Communiqué de Mme Annika Bruna, Député Français au Parlement européen, membre de la commission d’enquête sur le transport des animaux

Le plan de relance du gouvernement prévoit 130 millions d’euros d’investissement dans les abattoirs pour améliorer notamment les règles d’hygiène et le bien-être animal.

Cette aide est la bienvenue alors que le nombre d’abattoirs de boucherie (bovins, ovins, caprins, porcins, équins) n’a cessé de diminuer en France, passant de 1 200 en 1970 à 250 en 2020 ! Le maillage territorial, en s’affaiblissant, a entraîné une augmentation de la durée de transport des animaux, facteur de stress et souvent de souffrance pour le bétail.

Cependant, les organisations de producteurs comme les associations de défense des animaux redoutent que ce plan de relance ne soit escamoté par les acteurs dominants de la filière, c’est-à-dire par les gros abattoirs déjà en place.

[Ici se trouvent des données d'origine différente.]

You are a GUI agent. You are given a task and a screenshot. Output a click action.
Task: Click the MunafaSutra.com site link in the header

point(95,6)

Face aux problèmes rencontrés par la filière en France, le plan de relance doit au contraire :

– Favoriser la création de nouveaux abattoirs, afin de renforcer le maillage territorial.

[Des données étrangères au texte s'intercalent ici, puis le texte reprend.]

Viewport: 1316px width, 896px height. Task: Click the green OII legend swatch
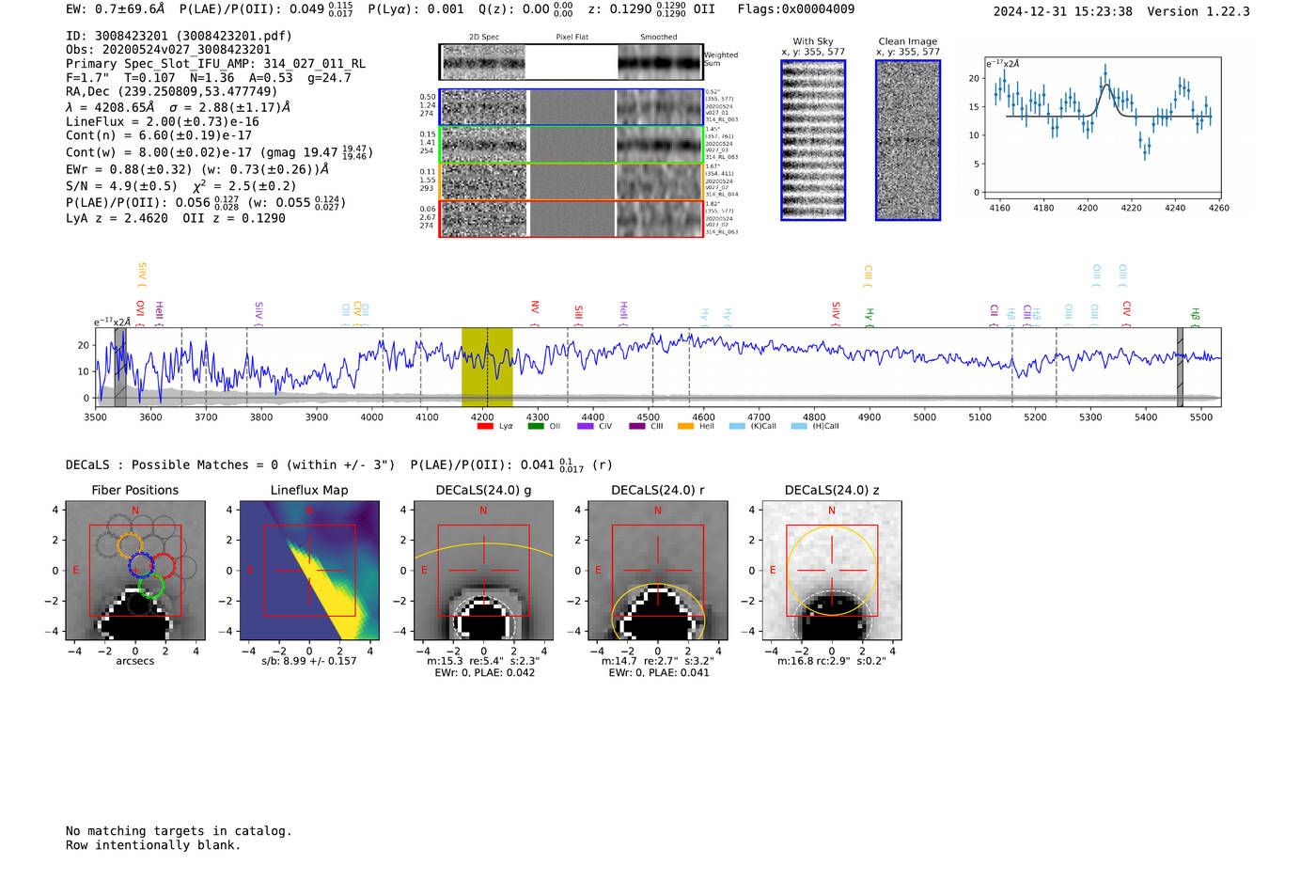[536, 426]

– Renforcer le bien-être animal dans tous les abattoirs.

– Imposer la vidéosurveillance pour vérifier le respect du mode d’abattage.

– Améliorer les conditions de travail des salariés, en réduisant notamment les cadences.

– Développer l’abattage à la ferme par les abattoirs mobiles, méthode qui permettra de supprimer totalement le transport des animaux.

Annika Bruna soutient la relocalisation des abattoirs au plus près des besoins, afin de réduire la souffrance animale mais aussi de dynamiser nos territoires.